Лиса склонилась над спящим братом, чтобы вылизать запёкшуюся кровь у него на бедре. Потом она подняла взгляд на Пакса, и Пакс прочёл в нём весь ужас, который люди причинили её семье.
И тогда Пакс кое-что понял. В тот последний день Питер бросил игрушку в лес. Вода-боль текла у него из глаз, но он всё-таки бросил игрушку. И не пошёл за ним следом.
Мой мальчик не болен войной. Но он изменился. Он теперь поступает фальшиво.
Глава 22
Питер зажёг четыре больших фонаря, свисавших со стропил сарая. Инструменты, круг для заточки, марионетки вдоль стены — всё тепло и радостно засияло в конусах янтарного света. Даже сено засверкало, как золото Румпельштильцхена. Сарай выглядел преобразившимся, но знакомым. Питер знал его теперь, как родной дом.
Дом. Как только он покажет Воле её кукольный спектакль, буквально через час, — он наконец будет свободен. И сможет начать всё сначала.
Он зажёг два фонаря поменьше возле сцены и снял Синдбада со стены.
— Пора готовиться к выходу.
Чёрные глаза марионетки смотрели на него безучастно. Питер проверил шарниры. Его до сих пор изумляло, что Вола разобрала марионетку на части просто ради того, чтобы он мог изучить её устройство. Ему вдруг вспомнилась Волина тайная истина: «Я могла бы стать хорошим учителем».

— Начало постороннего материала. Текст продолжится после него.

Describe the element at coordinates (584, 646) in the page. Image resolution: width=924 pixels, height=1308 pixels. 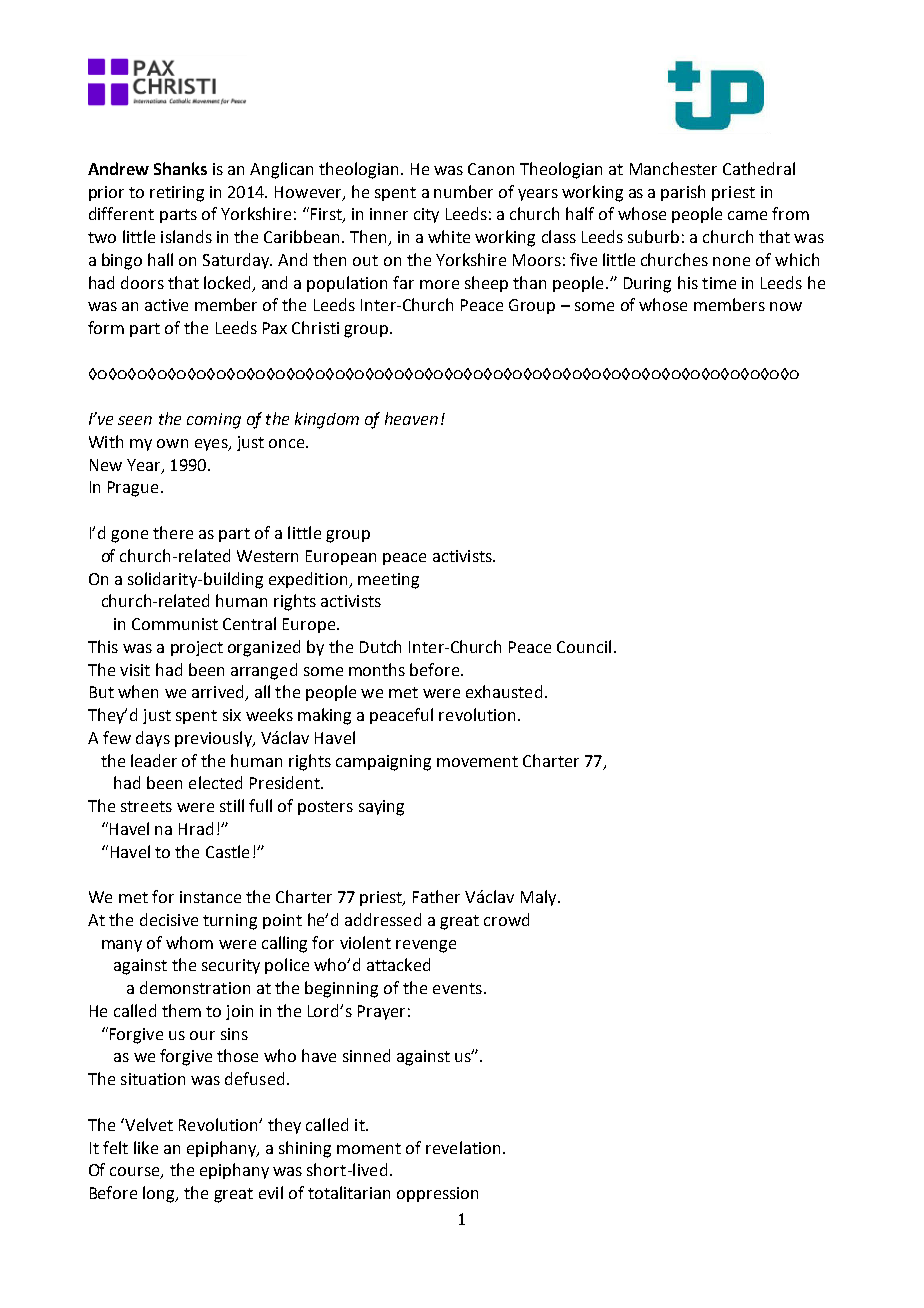
I see `Council` at that location.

И в этом она была права. Вот хотя бы: как легко и спокойно она давала ему задания для тренировок. Как позволяла ему наблюдать за тем, как она режет, а потом предлагала придумать что-то своё. Как задавала вопросы обо всём на свете, но никогда не отвечала на них вместо него.
Но что она слишком опасна, чтобы приближаться к людям, — в этом она была совершенно не права. Это сказал бы ей всякий, кто её знает.

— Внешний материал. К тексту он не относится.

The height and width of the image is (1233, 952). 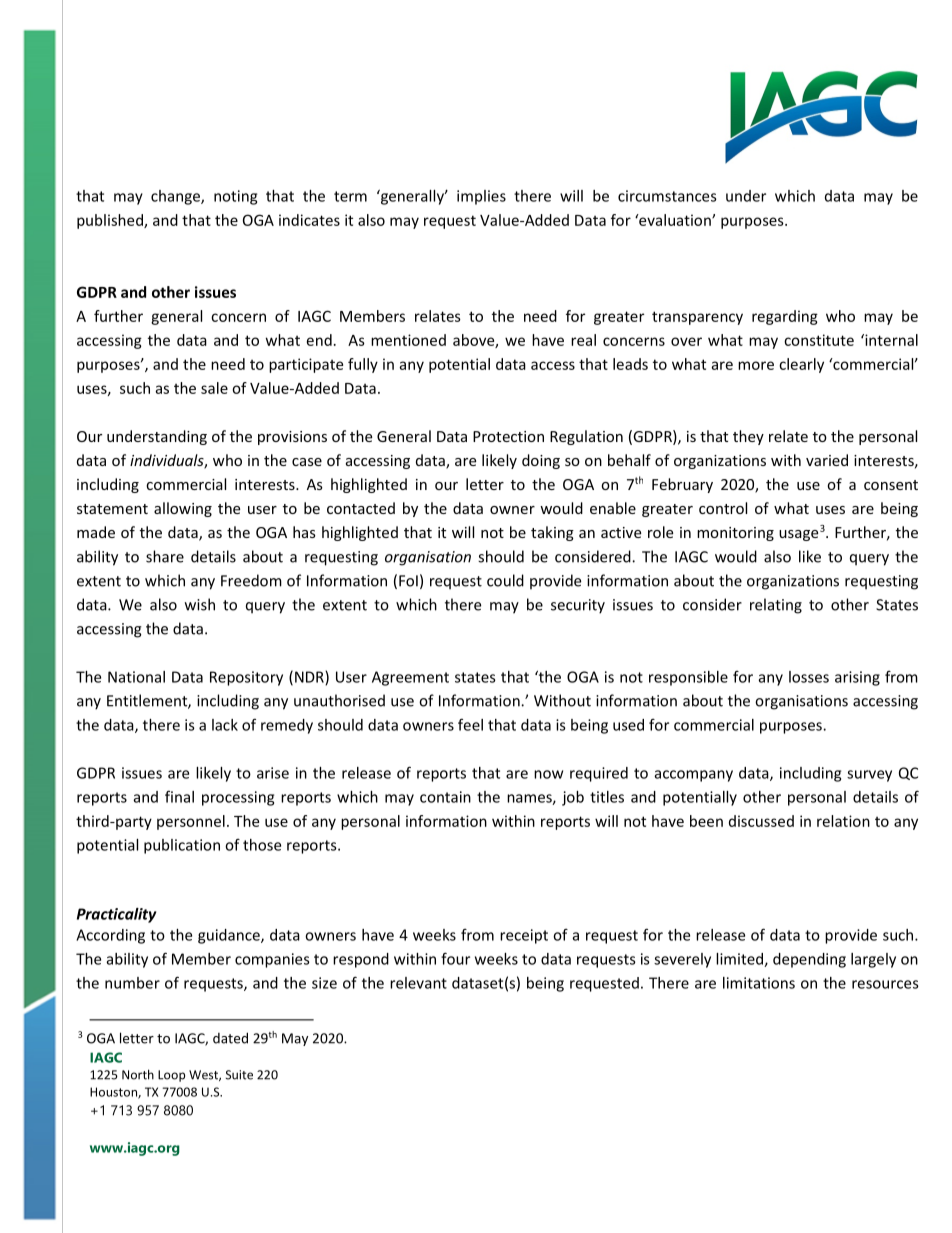 I want to click on implies, so click(x=481, y=197).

Проблема только в том, что её никто не знает.
Разве что он, Питер.
Он повесил марионетку обратно на стену.
— Знаешь что, Синдбад, сегодня у тебя будет выходной.

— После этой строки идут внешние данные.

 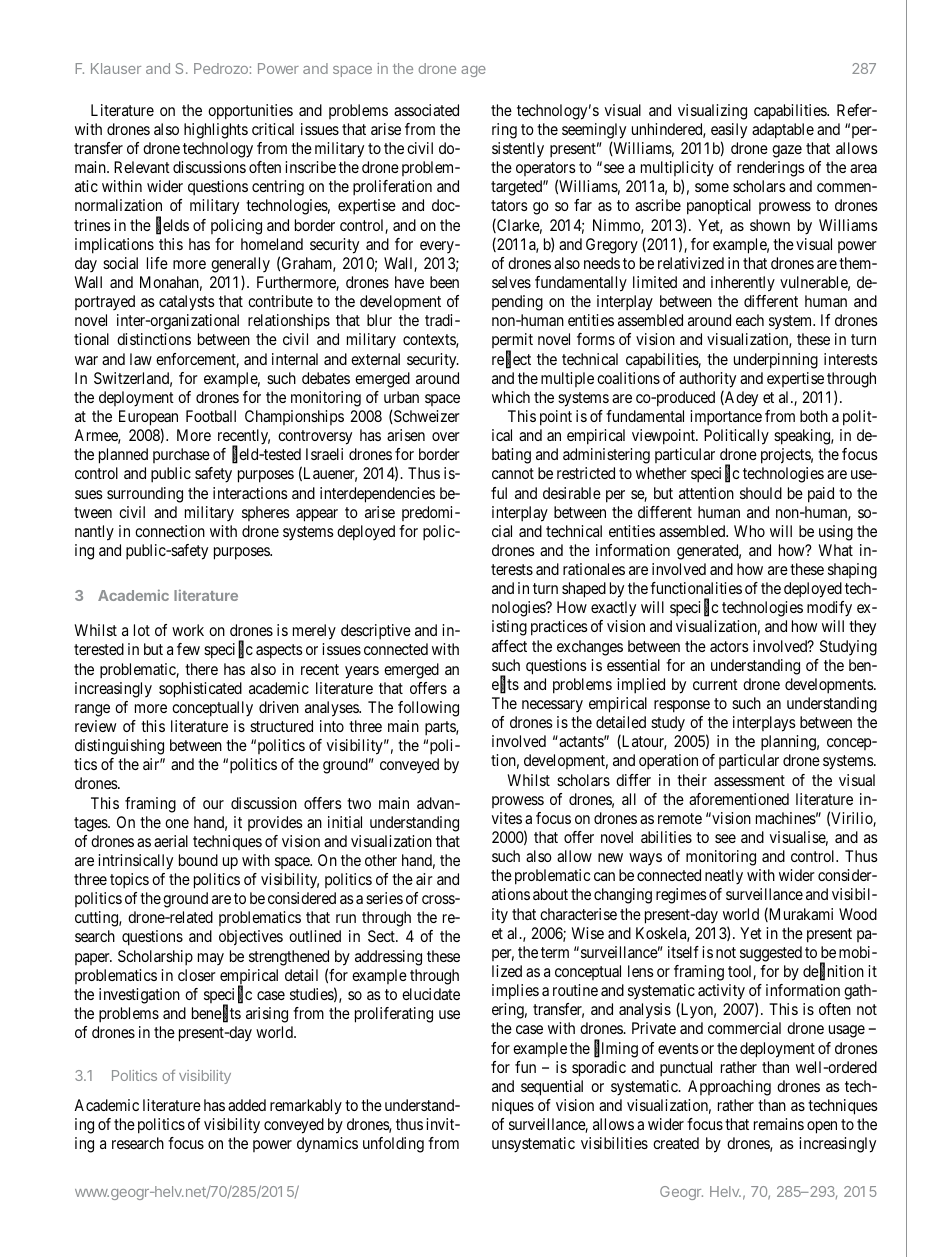 I want to click on adaptable, so click(x=783, y=131).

Он вышел во двор и отыскал в штабеле хвороста ещё одну толстую ветку. Вернувшись, отпилил от неё концы, сделал из них подставку-основание, приколотил гвоздями. Наверху он закрепил раскрашенную жестяную миску — гнездо птицы Рух — и установил эту конструкцию на сцене. Потом снял со стены куклу-чародейку и открутил ей левую ногу.
* * *— Готов? — окликнула его Вола.
Питер забрался на тюки сена, которые он сложил за сценой, и взялся за крестовину, соединённую с куклой-чародейкой. Удивился, что руки не дрожат. Потому что его идея, в которой он час назад был так уверен, внезапно показалась ему чудовищной.